Mailänder Escort-Skandal erschüttert Serie A: 70 Profifußballer im Visier der Ermittler
Die italienische Justiz hat einen der größten Prostitutionsringe aufgedeckt, der sich gezielt an Stars der Serie A richtete. Vier Personen, darunter die Inhaberin der Eventagentur Ma.De., Deborah Ronchi, und ihr Lebensgefährte Emanuele Buttini, wurden unter dem Vorwurf der Bandenbildung und der Ausbeutung von Prostituierten unter Hausarrest gestellt. Nach Erkenntnissen der Mailänder Staatsanwaltschaft sollen über die Agentur höherklassige Escort-Dienste vermittelt worden sein, die in den schillernden Nächten der lombardischen Metropole ihren Ausgang nahmen und nicht selten in Luxushotels endeten. Insgesamt sollen Zahlungen von bis zu 1,2 Millionen Euro geflossen sein, an denen nach Medienberichten rund 70 Spieler beteiligt gewesen sein könnten. Die Ermittlungen der Guardia di Finanza förderten dabei ein dichtes Netz aus Champagner, Macht und sexuellen Gefälligkeiten zutage, das über Jahre hinweg funktioniert haben soll.
Aus Sicht der italienischen Staatsanwaltschaft steht nicht die Strafbarkeit der Fußballer im Vordergrund – in Italien ist die Bezahlung sexueller Dienstleistungen legal –, sondern die systematische Förderung und wirtschaftliche Ausbeutung von Frauen. Dennoch sind die Namen zahlreicher prominenter Sportler in den Akten aufgetaucht.

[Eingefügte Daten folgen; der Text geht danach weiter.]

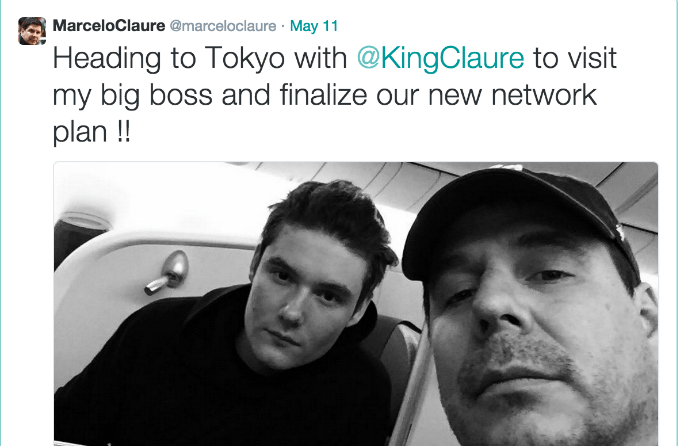The image size is (678, 446).
Task: Click "plan !!" at the tweet's end
Action: [x=91, y=132]
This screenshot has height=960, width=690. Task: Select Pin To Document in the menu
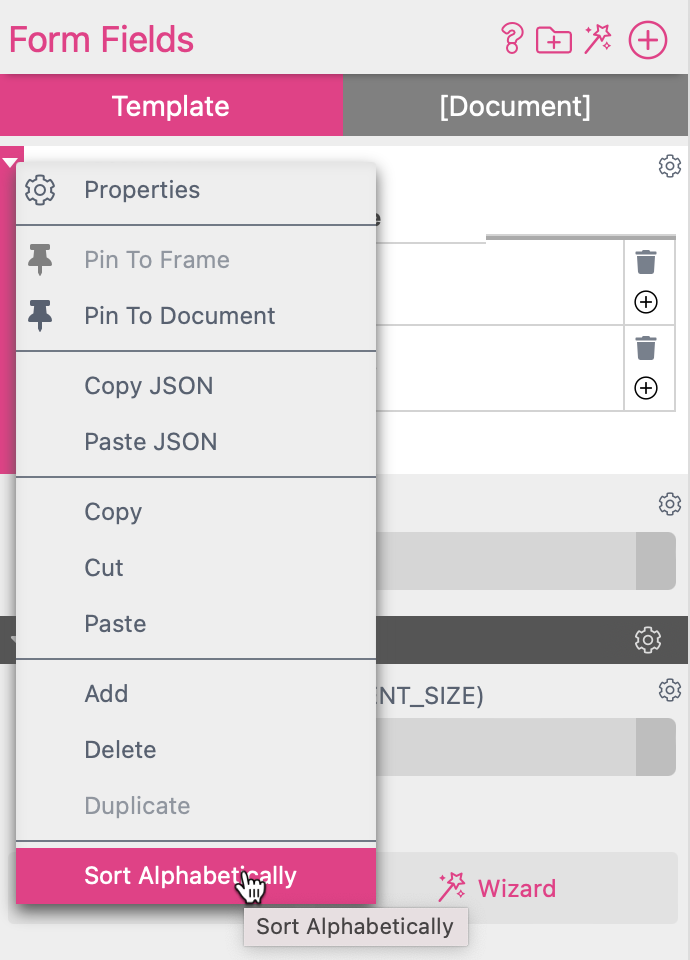click(x=179, y=315)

Der französische Ex-Profi Jérémy Ménez, der einst für den AC Mailand und später in Mexiko spielte, wurde ebenso genannt wie ein Formel-1-Fahrer. Während die Behörden die Sportler vorerst lediglich als Zeugen betrachten, haben zwei der prominentesten Involvierten bereits eine juristische Offensive gestartet. Rafa Leao vom AC Mailand und Riccardo Calafiori, der kürzlich zum FC Arsenal wechselte, beteuerten über ihre Anwälte ihre völlige Unschuld. Leao forderte in einem sozialen Netzwerk, seinen Namen nicht in „willkürlicher und oberflächlicher Weise“ mit der Affäre in Verbindung zu bringen, und drohte mit rechtlichen Schritten. Auch die Vertreter Calafioris stellten klar, dass ihr Mandant weder beschuldigt noch in irgendeiner Form an der Straftat beteiligt sei.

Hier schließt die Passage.